Read through the listing below and return only the lines containing "screenshot".

++++

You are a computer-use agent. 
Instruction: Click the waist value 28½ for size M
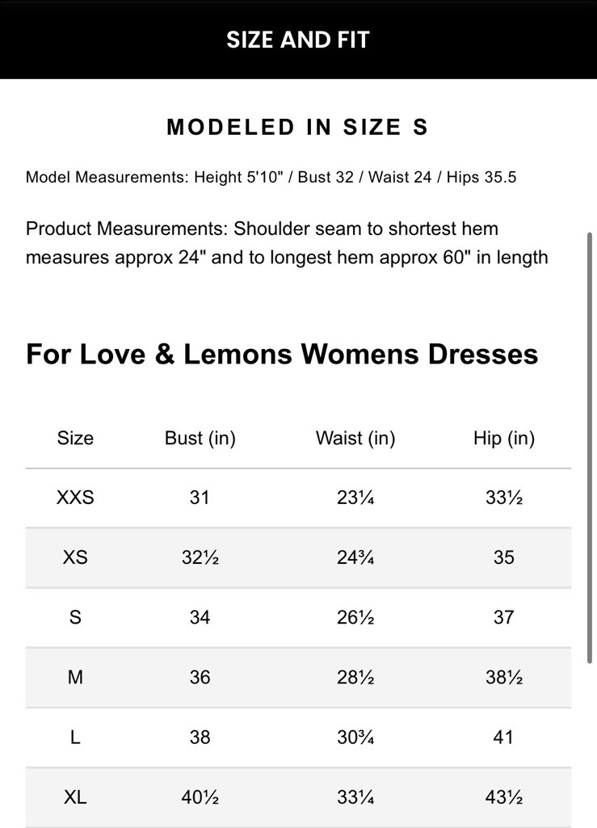click(355, 677)
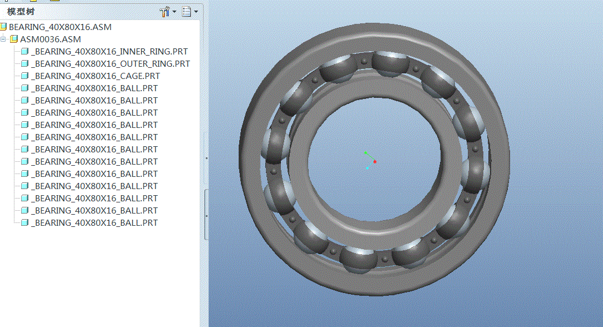Expand the dropdown arrow beside the show list icon

[x=196, y=12]
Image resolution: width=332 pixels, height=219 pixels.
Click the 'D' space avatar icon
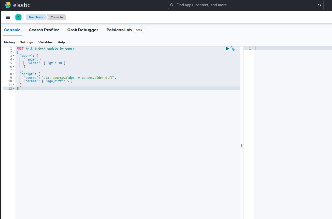click(x=18, y=17)
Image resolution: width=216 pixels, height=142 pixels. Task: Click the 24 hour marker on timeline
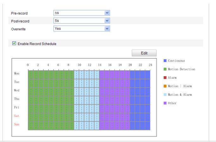click(150, 65)
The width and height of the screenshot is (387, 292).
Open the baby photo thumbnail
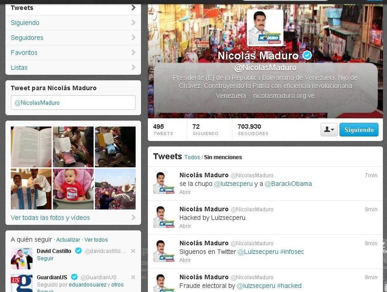coord(73,189)
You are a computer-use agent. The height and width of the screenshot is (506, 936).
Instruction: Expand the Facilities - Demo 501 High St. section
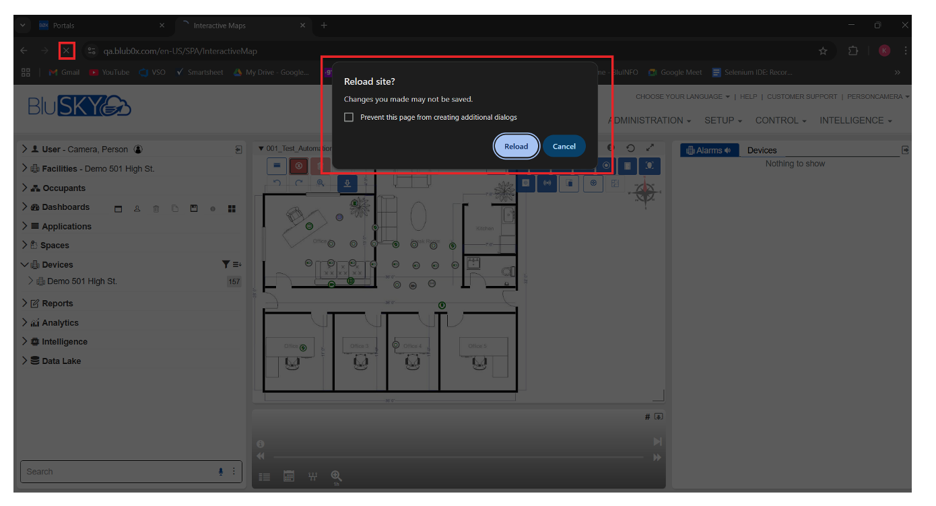click(x=24, y=168)
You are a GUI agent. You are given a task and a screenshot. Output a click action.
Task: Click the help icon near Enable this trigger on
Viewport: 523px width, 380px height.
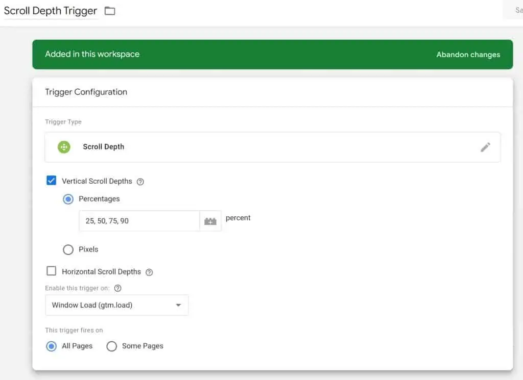[x=117, y=288]
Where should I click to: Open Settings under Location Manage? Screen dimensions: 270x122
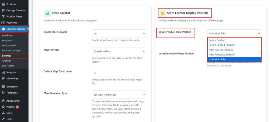point(6,56)
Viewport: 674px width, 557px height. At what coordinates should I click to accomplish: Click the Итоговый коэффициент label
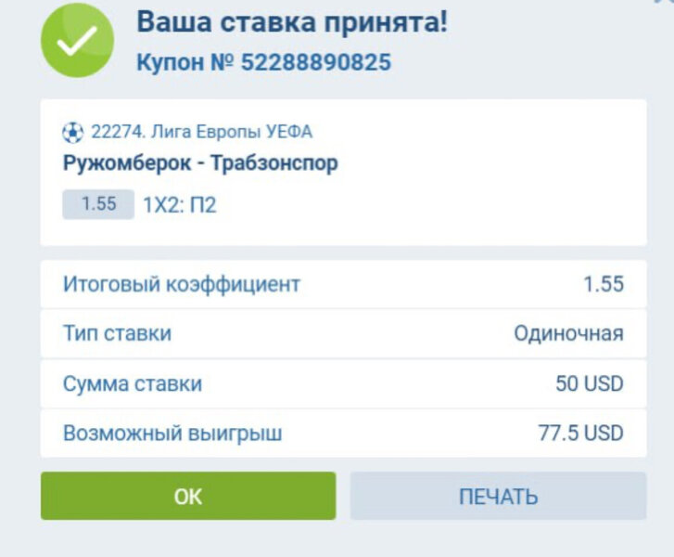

++++

*Solution*
The width and height of the screenshot is (387, 292).
You are a computer-use agent. The height and width of the screenshot is (506, 936).
You are a GUI agent. You are given a task and a screenshot. Output a click action.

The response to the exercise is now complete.